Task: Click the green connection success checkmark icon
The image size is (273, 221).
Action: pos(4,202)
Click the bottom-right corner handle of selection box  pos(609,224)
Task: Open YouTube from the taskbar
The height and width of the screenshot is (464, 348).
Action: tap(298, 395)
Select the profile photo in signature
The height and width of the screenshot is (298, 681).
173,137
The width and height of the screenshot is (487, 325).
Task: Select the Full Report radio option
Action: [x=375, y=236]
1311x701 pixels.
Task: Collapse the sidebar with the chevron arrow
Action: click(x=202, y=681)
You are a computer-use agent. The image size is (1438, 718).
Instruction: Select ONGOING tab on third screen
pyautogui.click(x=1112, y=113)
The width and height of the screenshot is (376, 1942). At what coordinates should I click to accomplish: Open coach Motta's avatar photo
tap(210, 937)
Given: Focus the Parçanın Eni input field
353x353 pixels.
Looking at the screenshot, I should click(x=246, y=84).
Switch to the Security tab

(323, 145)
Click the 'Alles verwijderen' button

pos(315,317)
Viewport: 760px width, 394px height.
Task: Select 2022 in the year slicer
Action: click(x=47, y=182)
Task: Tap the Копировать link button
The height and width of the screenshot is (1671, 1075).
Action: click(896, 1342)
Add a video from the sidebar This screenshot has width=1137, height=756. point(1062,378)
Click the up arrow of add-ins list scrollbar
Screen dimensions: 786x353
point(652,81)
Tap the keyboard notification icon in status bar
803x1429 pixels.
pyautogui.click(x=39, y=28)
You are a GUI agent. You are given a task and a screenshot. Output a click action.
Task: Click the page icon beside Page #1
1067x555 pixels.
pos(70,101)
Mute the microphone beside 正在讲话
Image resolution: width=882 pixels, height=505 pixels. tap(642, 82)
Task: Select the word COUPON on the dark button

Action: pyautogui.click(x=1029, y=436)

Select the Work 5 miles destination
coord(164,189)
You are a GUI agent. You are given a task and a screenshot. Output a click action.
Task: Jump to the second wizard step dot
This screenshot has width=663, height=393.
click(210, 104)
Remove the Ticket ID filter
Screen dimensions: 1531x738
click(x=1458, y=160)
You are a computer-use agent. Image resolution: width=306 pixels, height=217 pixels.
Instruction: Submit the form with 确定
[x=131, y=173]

........

» Required work
Copy out the rows above, from the line with "Click the bottom-right" up to and including the line with "tap(210, 937)", keeping every character the same.

» Correct response
Click the bottom-right corner handle of selection box  pos(609,224)
Task: Open YouTube from the taskbar
The height and width of the screenshot is (464, 348).
Action: tap(298, 395)
Select the profile photo in signature
The height and width of the screenshot is (298, 681).
173,137
The width and height of the screenshot is (487, 325).
Task: Select the Full Report radio option
Action: [x=375, y=236]
1311x701 pixels.
Task: Collapse the sidebar with the chevron arrow
Action: click(x=202, y=681)
You are a computer-use agent. The image size is (1438, 718).
Instruction: Select ONGOING tab on third screen
pyautogui.click(x=1112, y=113)
The width and height of the screenshot is (376, 1942). At what coordinates should I click to accomplish: Open coach Motta's avatar photo
tap(210, 937)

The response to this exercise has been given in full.